═══ Supplied passage ═══
ISP prices vary, but that price is close to my 6 Mb/s service  :lol:

1) it isn't "automatic", and you'll need to ask for a HMC [HR34] "and then" it has to be released in your area, as it is not released nationally yet.
2) The receiver doesn't care what type TV is connected to it. "Of course" HD programing will only look "HD" on an HD TV, but there are SD outputs on the receivers.


----------



## Laxguy (Dec 2, 2010)

Cybertoad said:


> You will definitely need high speed internet service at your house so that you can use the on demand Cinema features and also for box updates.


The latter point is incorrect. Updates come via satellite. A good internet connection enhances a lot of things, though, VOD among them.


----------



## tomallison24 (Dec 10, 2008)

veryoldschool said:


> ISP prices vary, but that price is close to my 6 Mb/s service  :lol:
> 
> 1) it isn't "automatic", and you'll need to ask for a HMC [HR34] "and then" it has to be released in your area, as it is not released nationally yet.
> 2) The receiver doesn't care what type TV is connected to it. "Of course" HD programing will only look "HD" on an HD TV, but there are SD outputs on the receivers.


Could be a problem then as i understand the hr34 is the only one with the 1 tb dvr. can't take less. is this a fact?


----------



## veryoldschool (Dec 10, 2006)

tomallison24 said:


> Could be a problem then as i understand the hr34 is the only one with the 1 tb dvr. can't take less. is this a fact?


The only one with an internal 1 TB drive is the HR34, more more to the point with them are the five tuners they have.
═══ Extracted entries ═══
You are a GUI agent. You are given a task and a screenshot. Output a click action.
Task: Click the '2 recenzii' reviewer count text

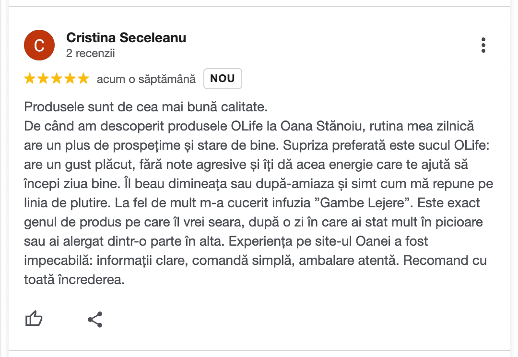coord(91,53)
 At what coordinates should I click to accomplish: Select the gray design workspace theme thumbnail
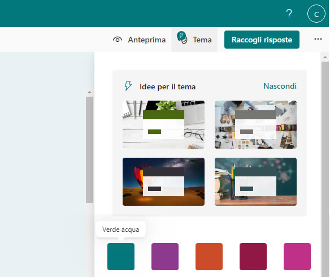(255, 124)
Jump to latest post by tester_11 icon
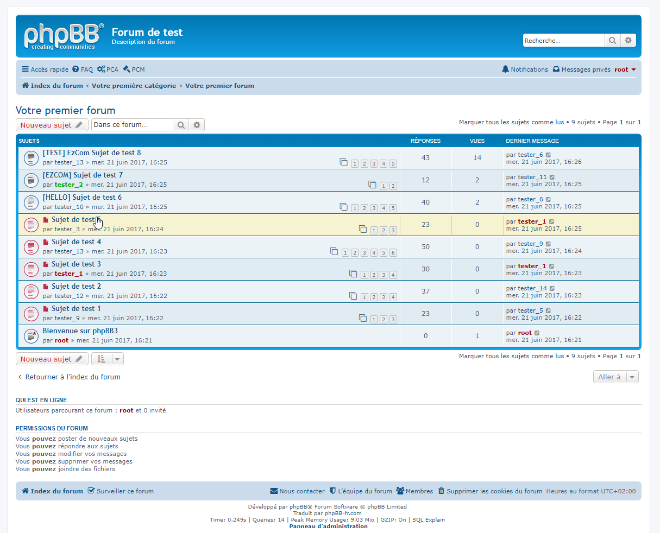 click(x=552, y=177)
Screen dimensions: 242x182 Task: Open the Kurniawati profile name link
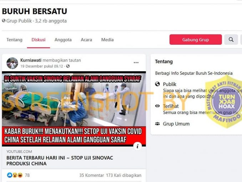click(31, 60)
═══
═══ Extracted entries ═══
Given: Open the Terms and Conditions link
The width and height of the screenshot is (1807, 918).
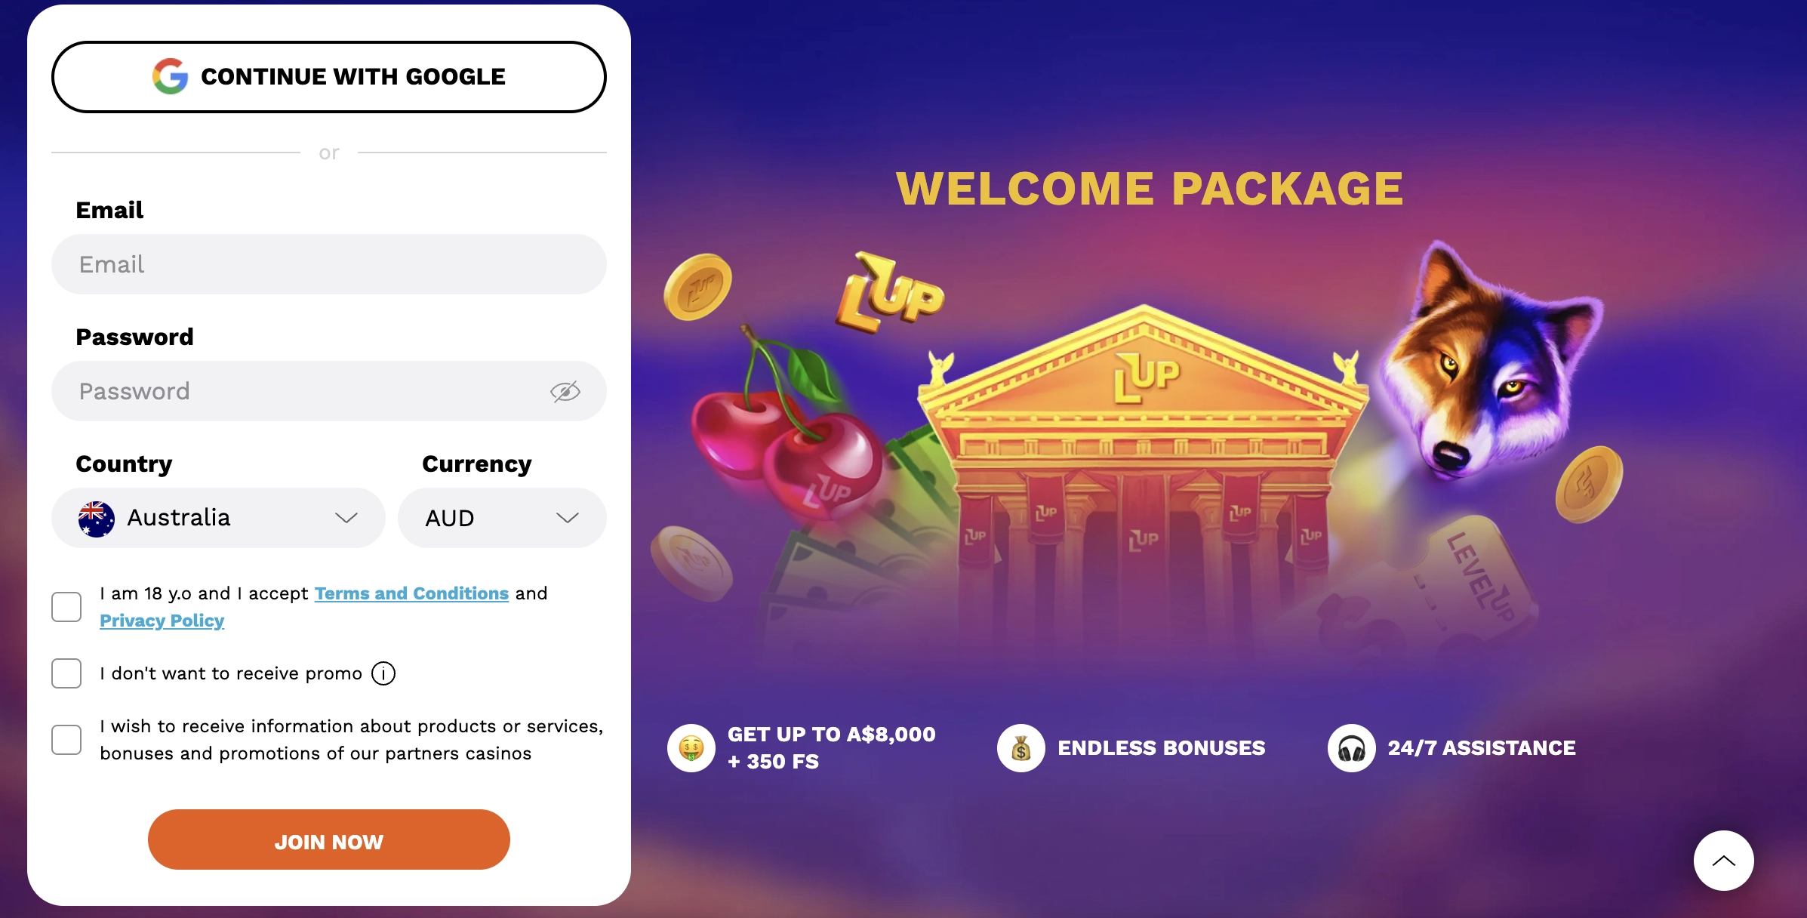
═══
═══ Extracted entries ═══
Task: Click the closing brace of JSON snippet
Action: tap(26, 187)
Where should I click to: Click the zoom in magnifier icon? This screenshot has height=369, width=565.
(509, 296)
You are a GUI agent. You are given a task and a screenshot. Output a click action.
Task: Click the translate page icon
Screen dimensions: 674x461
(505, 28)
═══
▶ Required task 1: In the forum thread, one reply says that high-speed internet is not needed for box updates. In one to three sentences, explain why that reply calls the claim incorrect.
▶ Required task 2: From the forum thread, duplicate the stretch from "## Laxguy (Dec" through "VOD among them.".

▶ Complete answer 1: The reply calls the claim incorrect because box updates come via satellite, not over the internet. It adds that a good internet connection still improves many things, including VOD.

▶ Complete answer 2:
## Laxguy (Dec 2, 2010)

Cybertoad said:


> You will definitely need high speed internet service at your house so that you can use the on demand Cinema features and also for box updates.


The latter point is incorrect. Updates come via satellite. A good internet connection enhances a lot of things, though, VOD among them.